Haga clic en preparar imágenes para permitir que el software reste la intensidad de la fluorescencia intrínseca de todas las imágenes cargadas. Haga clic en el paso de tejido de segmento en la parte superior de la pantalla para abrir la ventana de entrenamiento de segmentación de tejido. En el panel Categorías de tejidos, introduzca el nombre de cada categoría de tejidos que se va a segmentar.
Haga clic en dibujar para dibujar regiones alrededor de grupos de células en la categoría de tejido de interés. A continuación, cambie a la siguiente categoría de tejido y dibuje nuevas regiones. Cuando se hayan definido todas las regiones de entrenamiento, use el segmentador de tejidos de tren y espere a que se asiente la precisión del entrenamiento.
Posiblemente a un valor cercano al 100%Click segmenta todo para segmentar los tejidos. Después de verificar la calidad de la segmentación del tejido, haga clic en segmentación celular y seleccione los compartimentos celulares para segmentar. Para configurar el componente nuclear, utilice el control deslizante de intensidad típico para ajustar el umbral utilizado para detectar los píxeles nucleares.
Los comentarios en vivo son proporcionados por la ventana de vista previa. Para dividir los grupos de píxeles nucleares, en el panel de división de componentes nucleares, seleccione el botón que mejor describa la calidad de tinción de los núcleos y use la barra deslizante para ajustar la sensibilidad de división. A continuación, haga clic en segmentar todo para segmentar todas las imágenes.
Cuando todas las imágenes se hayan segmentado, en el panel fenotipos, agregue la lista de fenotipos a detectar e ingrese el nombre de los fenotipos en el cuadro de texto correspondiente. Haga clic en editar fenotipos para seleccionar una celda en particular y seleccione el fenotipo correspondiente en el menú desplegable. Después de completar la selección para el entrenamiento, haga clic en el clasificador de trenes para evaluar el resultado de cada fenotipo.

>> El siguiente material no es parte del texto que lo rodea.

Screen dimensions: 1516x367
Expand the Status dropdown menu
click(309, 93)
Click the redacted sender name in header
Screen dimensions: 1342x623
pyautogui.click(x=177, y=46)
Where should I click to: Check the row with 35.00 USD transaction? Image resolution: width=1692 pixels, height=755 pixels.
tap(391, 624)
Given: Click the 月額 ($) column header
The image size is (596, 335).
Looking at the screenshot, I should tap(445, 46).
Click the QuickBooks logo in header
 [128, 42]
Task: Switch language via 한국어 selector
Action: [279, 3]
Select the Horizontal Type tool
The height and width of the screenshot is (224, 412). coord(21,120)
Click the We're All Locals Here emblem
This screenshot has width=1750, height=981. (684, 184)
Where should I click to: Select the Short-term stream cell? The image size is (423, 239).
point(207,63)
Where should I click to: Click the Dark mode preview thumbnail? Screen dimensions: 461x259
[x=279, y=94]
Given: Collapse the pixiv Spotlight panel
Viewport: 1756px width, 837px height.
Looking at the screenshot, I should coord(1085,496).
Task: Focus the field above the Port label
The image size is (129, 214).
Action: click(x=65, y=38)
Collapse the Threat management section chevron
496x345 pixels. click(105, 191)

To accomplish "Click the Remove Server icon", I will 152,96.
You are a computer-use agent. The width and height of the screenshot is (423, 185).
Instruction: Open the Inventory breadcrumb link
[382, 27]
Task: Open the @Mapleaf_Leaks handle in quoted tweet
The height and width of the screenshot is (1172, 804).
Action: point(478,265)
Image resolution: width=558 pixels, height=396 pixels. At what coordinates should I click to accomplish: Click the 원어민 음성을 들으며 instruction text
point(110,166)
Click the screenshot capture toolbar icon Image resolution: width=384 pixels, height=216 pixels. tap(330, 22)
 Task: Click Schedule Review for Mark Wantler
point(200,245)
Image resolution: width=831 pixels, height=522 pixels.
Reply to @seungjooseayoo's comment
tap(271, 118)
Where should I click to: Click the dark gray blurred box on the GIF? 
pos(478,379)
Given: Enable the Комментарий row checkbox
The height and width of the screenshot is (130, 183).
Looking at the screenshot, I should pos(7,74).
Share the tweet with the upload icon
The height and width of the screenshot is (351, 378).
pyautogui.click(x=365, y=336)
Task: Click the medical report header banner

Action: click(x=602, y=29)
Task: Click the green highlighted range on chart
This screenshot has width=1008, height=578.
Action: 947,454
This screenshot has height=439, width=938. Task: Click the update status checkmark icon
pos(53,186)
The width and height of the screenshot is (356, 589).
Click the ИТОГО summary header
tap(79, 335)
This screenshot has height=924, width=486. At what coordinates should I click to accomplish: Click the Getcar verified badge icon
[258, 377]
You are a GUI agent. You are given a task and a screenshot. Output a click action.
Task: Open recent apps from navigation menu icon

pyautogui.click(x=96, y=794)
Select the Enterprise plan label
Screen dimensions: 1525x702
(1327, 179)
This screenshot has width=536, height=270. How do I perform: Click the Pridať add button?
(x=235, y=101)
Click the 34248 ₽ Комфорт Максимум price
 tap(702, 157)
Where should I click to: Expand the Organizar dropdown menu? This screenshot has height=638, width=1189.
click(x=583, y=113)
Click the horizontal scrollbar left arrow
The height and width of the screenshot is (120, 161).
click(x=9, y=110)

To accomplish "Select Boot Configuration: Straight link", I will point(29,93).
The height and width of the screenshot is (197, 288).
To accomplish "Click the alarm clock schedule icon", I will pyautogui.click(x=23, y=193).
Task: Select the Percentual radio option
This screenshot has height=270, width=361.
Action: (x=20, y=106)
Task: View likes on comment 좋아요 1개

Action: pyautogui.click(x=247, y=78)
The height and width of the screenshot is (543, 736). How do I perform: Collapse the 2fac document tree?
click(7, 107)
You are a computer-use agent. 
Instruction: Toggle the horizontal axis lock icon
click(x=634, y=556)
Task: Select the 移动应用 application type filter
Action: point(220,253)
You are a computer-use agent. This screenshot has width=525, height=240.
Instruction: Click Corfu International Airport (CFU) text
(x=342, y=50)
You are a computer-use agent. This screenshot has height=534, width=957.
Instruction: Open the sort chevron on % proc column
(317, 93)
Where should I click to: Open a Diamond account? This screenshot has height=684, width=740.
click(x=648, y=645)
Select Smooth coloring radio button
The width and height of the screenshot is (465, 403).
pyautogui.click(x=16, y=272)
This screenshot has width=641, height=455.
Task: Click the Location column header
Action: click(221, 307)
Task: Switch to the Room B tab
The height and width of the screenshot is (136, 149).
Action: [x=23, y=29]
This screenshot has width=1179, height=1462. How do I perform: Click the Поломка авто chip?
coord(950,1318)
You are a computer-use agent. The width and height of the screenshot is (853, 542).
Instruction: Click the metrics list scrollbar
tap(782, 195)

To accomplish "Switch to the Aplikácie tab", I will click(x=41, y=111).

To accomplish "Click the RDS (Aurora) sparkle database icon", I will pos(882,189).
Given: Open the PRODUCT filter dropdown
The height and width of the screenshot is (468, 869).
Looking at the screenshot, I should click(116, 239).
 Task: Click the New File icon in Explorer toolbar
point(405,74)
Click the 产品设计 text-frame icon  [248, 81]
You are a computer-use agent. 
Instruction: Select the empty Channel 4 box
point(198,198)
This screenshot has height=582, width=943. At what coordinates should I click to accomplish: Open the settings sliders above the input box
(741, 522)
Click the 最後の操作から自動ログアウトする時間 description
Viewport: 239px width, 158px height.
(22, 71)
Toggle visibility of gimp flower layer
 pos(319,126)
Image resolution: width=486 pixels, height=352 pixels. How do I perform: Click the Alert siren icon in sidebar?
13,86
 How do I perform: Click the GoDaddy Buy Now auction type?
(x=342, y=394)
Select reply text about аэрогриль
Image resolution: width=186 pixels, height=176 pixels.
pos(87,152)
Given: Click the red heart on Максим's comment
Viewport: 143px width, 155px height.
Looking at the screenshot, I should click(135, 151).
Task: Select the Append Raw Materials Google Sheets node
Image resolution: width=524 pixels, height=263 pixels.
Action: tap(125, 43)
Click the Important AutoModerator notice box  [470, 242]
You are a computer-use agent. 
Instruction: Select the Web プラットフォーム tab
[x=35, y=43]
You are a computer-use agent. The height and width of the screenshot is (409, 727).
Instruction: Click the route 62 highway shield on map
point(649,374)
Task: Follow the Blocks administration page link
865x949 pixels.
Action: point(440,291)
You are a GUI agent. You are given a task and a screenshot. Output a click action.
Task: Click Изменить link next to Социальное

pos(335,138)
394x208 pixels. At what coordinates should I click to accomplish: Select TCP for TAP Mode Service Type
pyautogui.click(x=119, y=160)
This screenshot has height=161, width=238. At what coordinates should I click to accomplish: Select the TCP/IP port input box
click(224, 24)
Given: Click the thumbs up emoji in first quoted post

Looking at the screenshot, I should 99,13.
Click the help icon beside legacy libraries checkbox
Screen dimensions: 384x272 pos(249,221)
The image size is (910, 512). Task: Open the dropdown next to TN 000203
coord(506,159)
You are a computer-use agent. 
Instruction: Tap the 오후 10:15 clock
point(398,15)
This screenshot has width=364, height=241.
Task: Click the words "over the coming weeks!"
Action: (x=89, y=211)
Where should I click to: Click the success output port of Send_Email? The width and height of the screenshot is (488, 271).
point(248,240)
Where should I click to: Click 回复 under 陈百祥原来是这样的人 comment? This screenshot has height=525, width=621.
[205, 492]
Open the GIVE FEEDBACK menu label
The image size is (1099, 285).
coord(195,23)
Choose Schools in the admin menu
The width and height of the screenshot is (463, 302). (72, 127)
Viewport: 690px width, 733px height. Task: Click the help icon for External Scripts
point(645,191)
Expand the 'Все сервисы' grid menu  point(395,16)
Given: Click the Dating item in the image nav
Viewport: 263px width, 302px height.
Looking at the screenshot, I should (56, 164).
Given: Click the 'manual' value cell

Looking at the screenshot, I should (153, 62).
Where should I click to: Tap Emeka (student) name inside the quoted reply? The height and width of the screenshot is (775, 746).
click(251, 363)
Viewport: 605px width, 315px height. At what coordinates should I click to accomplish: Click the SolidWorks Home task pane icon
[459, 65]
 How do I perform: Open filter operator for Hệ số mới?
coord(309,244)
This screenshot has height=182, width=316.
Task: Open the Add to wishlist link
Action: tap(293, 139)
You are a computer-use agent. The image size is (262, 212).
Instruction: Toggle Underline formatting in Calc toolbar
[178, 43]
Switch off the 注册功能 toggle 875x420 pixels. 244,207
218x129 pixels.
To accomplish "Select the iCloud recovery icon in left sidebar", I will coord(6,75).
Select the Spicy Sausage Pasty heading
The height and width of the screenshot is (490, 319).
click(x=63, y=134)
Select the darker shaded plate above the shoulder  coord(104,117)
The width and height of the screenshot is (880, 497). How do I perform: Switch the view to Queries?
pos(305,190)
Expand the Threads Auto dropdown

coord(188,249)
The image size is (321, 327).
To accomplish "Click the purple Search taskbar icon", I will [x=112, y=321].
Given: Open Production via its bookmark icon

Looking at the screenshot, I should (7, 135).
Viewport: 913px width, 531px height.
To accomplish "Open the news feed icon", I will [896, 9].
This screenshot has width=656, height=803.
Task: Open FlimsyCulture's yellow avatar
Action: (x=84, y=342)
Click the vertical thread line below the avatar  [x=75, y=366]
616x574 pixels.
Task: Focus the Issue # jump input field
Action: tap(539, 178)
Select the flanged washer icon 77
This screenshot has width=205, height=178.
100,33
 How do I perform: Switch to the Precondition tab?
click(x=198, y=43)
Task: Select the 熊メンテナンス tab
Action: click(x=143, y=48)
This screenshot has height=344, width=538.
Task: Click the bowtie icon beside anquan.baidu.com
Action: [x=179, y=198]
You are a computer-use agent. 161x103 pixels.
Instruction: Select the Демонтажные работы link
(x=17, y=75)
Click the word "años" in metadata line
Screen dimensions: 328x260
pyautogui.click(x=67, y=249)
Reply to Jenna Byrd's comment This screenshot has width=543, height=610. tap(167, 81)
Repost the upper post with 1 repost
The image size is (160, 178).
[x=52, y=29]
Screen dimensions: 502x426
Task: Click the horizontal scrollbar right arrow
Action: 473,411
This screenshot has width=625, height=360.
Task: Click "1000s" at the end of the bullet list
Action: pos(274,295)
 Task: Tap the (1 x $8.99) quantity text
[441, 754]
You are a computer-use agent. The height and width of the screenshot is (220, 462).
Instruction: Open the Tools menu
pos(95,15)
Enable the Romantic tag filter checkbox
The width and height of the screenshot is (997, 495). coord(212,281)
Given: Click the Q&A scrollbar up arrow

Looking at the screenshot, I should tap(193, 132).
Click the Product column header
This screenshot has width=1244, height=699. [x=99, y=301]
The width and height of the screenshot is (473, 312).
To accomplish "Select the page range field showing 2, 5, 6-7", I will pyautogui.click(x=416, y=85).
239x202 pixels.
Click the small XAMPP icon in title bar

Continúe con el fenotipo todo, guarde el proyecto y haga clic en exportar. Seleccione la ficha análisis de lotes y cargue el proyecto en el algoritmo por lotes o en el cuadro de proyecto. Para exportar las imágenes y tablas, seleccione todas las casillas de las opciones de exportación, haga clic en agregar diapositivas y cargue todas las imágenes que contienen los sellos de los lotes preparados anteriormente.
A continuación, haga clic en Ejecutar para iniciar el análisis por lotes de un sello y exporte los datos correspondientes cuando se haya adquirido. La imagen multiespectral del tejido explantado de NSCLC teñido para marcadores de viabilidad celular, permite la identificación y fenotipado de poblaciones celulares individuales, así como la identificación de componentes tumorales y estromales dentro del microambiente tumoral de explante. La segmentación tisular y celular de las manchas de marcadores de viabilidad celular de imágenes multiespectrales como se ha demostrado, se puede utilizar para cuantificar la muerte celular y la proliferación en explantes derivados de pacientes tratados con fármacos de interés.
Por ejemplo, en este análisis, en muestras de tejido de tumores tratados con Nivolumab, se identificó un mayor número de células moribundas en comparación con las muestras tumorales tratadas con control. Además, como se ilustra, la capacidad de extraer información espacial de disecciones teñidas, permite el cálculo de distancias intercelulares. Los explantes también se pueden utilizar para perfiles espaciales extensos o citometría de masas, lo que permite perfilar cientos de biomarcadores simultáneamente a resolución subsidiaria al tiempo que se preserva la estructura 3D de la muestra.
Los PD podrían predecir la eficacia de la inmunoterapia. Por ejemplo, podría ser posible distinguir los casos sensibles o resistentes a los inhibidores del punto de control inmunitario e investigar los mecanismos que sustentan esta distinción.